For someone who always fancied herself a dab hand at English, being forced to take an English Senior Seminar in college was a real bucket of cold water over the humping dogs of my ego. Although I’d spent my entire school career at the top of my class in English, I was suddenly thrown into a room of people who could all use these 100 words in everyday conversation. People who understood every theme in every book we read. People who TOTALLY got the movie “Rosencrantz and Guildenstern are Dead.” People who are now editors of publications, lawyers and doctoral divinity students. Luckily, the doctoral divinity student happened to be a very great friend of mine who was extremely good at explaining things to me so I wasn’t forced to look like the village idiot at every session. This experience kind of unbalanced me in the field of words and taught me the value of not trying to bullshit my way through if I didn’t know what I was talking about. What’s the old adage? Better to be silent and thought a fool than to open your mouth and prove it beyond all doubt?

While I was thinking about my English seminar and bemoaning my ignorance of the 100 words list, The Rock Star pointed out that if you were speaking to someone who used more than 3 or 4 of these words in the space of about 20 minutes chances are a) they couldn’t really be considered an effective communicator and b) they might be kind of a dick.
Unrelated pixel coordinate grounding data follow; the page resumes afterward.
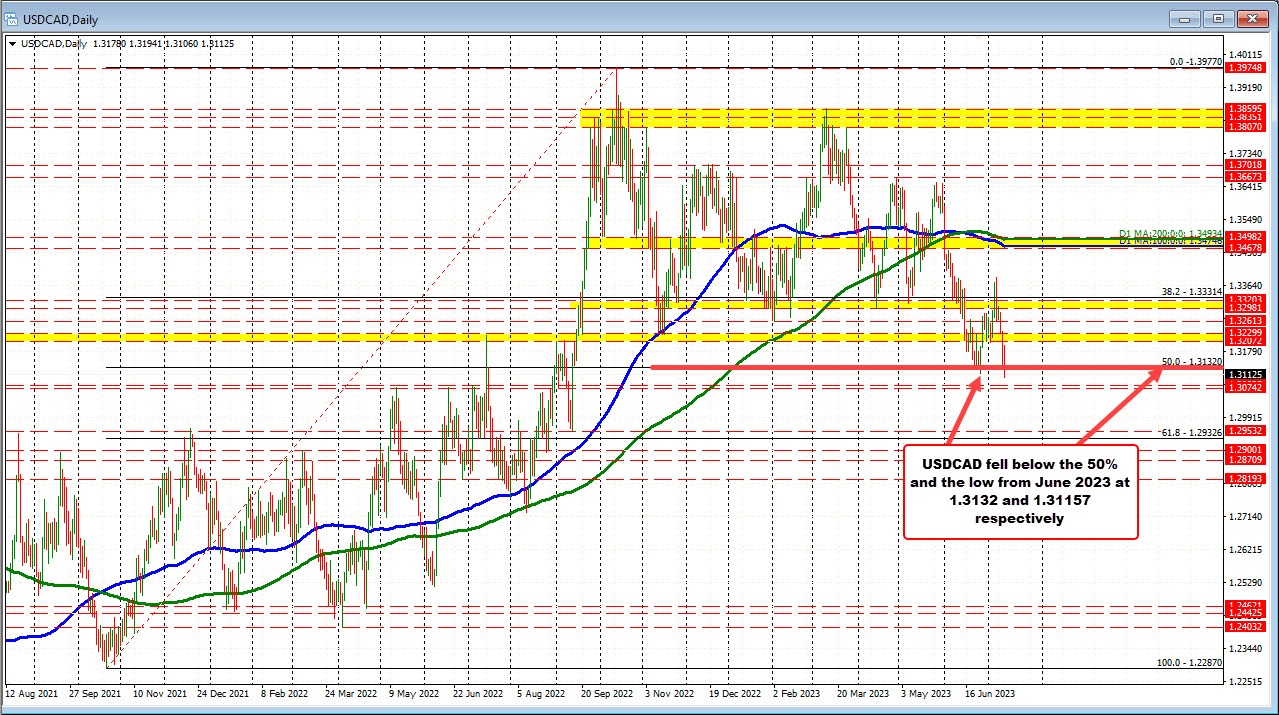Image resolution: width=1279 pixels, height=715 pixels.
Task: Select the 1.39748 price level marker
Action: tap(1248, 69)
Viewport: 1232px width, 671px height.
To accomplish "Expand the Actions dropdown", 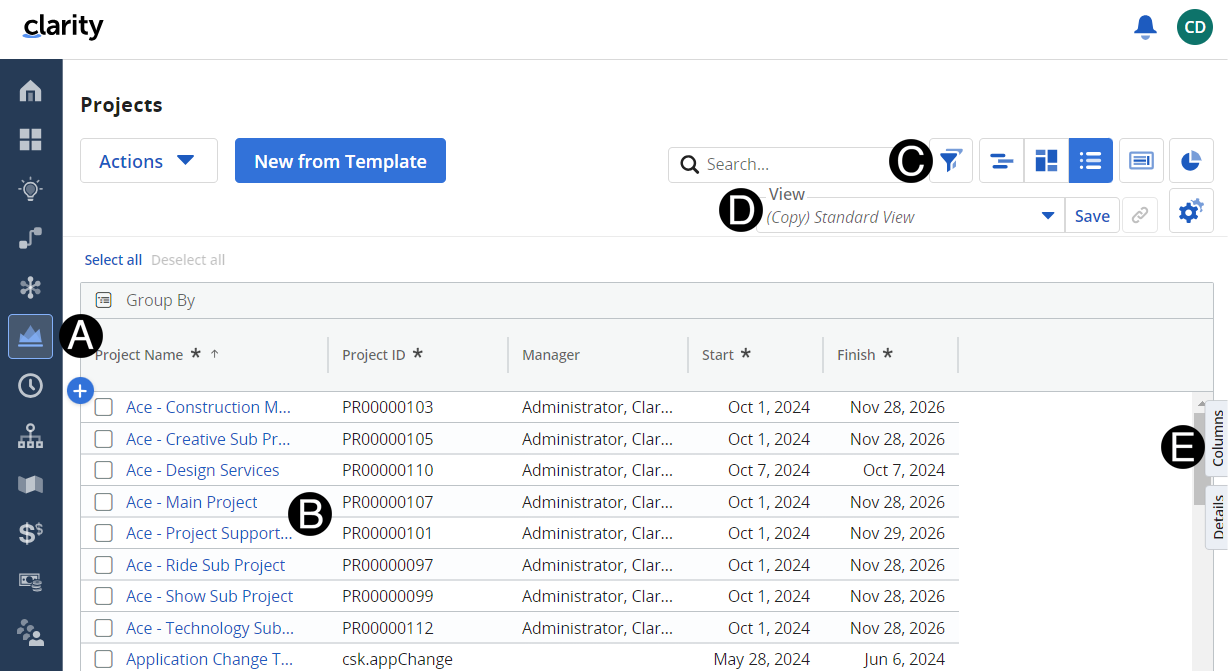I will point(148,161).
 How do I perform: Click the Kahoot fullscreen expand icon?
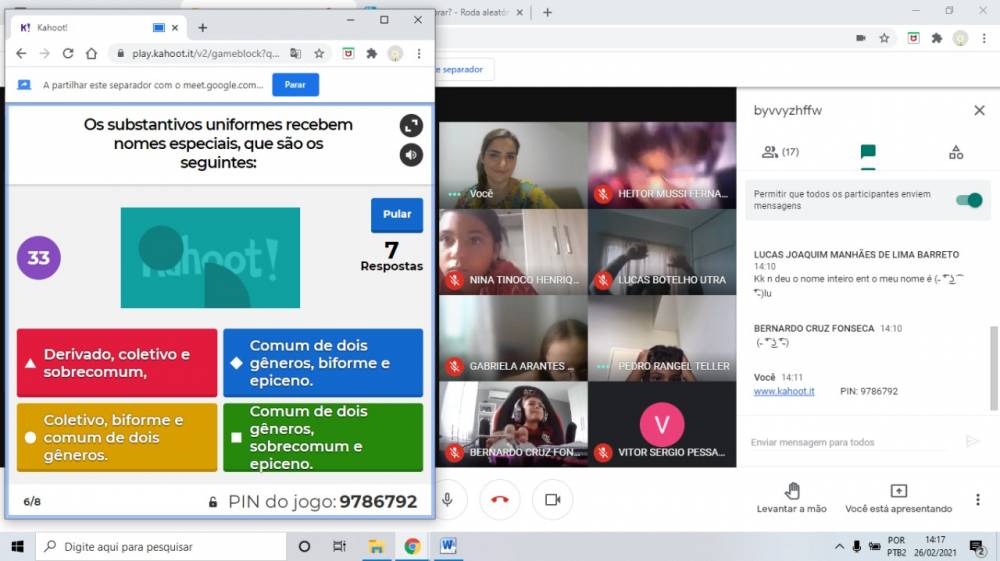411,125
This cheered me to no end.

The Fourth
July 4, 2007

Happy 4th to all of you folks on the other side of the pond. I’m not into the whole patriotism thing, but I do tend to get a bit homesick on the 4th. There was little nicer than sitting on a blanket with family and friends in Baker Park in Frederick and watching fireworks. Although, I must admit that one of my favorite 4ths was spend in a canoe on the Charles River in Boston directly under the firework barge. That Fourth was memorable for one of the other people in our party, as he rowed out to the middle of the river in order to answer the call of nature and was immediately illuminated by a police boat while trying to have a slash.

I found this “citzenship test” last night on MSNBC. Sadly, my husband did better on it than I did due to the fact that I actually neglected to think about one of the questions before answering. This is probably why I use so much white-out on important forms. It also makes me wonder about my SAT score.